Beranda Metropolis WFH ASN Depok Sampai 29 Mei

WFH ASN Depok Sampai 29 Mei

0
WFH ASN Depok Sampai 29 Mei
Walikota Depok, Mohammad Idris.
Walikota Depok, Mohammad Idris.

 

RADARDEPOK.COM, DEPOK – Aparatur Sipil Negara (ASN) dan pegawai non-ASN kembali harus berkerja di rumah. Rabu (13/05), Pemerintah Kota (Pemkot) Depok menyesuaikan terhadap sistem kerja, terkait diperpanjangnya penerapan Pembatasan Sosial Berskala Besar (PSBB). Perpanjangan masa bekerja di rumah atau Work From Home (WFH) hingga 29 Mei.

“Karena PSBB kembali diperpanjang, maka masa WFH bagi ASN dan pegawai non-ASN di Kota Depok juga turut menyesuaikan.

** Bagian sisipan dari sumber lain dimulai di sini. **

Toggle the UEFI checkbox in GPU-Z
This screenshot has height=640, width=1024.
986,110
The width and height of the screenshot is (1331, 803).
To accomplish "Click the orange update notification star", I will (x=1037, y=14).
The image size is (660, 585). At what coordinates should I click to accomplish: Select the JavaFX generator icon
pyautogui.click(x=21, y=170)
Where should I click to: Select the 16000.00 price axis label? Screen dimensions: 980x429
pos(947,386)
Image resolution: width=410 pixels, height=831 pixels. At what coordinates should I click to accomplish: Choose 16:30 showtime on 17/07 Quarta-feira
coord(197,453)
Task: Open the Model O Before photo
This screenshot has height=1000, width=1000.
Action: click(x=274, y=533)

Berdasarkan berbagai pertimbangan masa WFH hingga 29 Mei,” kata Walikota Depok, Mohammad Idris di Balaikota Depok, kepada Radar Depok, Rabu (13/05).

Perpanjangan masa WFH ini telah sesuai dengan kebijakan di pemerintah pusat dan Pemerintah Provinsi (Pemprov) Jawa Barat. Yaitu Keputusan Menteri Kesehatan Nomor HK.01.07/MENKES/248/2020 tentang Penetapan PSBB di wilayah Kabupaten Bogor, Kota Bogor, Kota Depok, Kabupaten Bekasi, dan Kota Bekasi Dalam Rangka Percepatan Penanganan Coronavirus Disease 2019 (Covid-19).

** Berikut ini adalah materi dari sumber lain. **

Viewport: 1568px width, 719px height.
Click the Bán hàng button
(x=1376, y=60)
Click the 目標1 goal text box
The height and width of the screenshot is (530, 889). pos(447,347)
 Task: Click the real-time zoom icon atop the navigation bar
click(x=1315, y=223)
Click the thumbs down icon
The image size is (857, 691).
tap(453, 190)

Selanjutnya, Peraturan Gubernur Jawa Barat Nomor 27 Tahun 2020 tentang Pedoman PSBB dalam penanganan Covid-19 Daerah diĀ  Kabupaten Bogor, Kota Bogor, Kota Depok, Kabupaten Bekasi, dan Kota Bekasi. Termasuk, imbuhnya, Peraturan Wali Kota Depok Nomor 22 Tahun 2020, tentang Pelaksanaan PSBB dalam penanganan Covid-19 di Kota Depok.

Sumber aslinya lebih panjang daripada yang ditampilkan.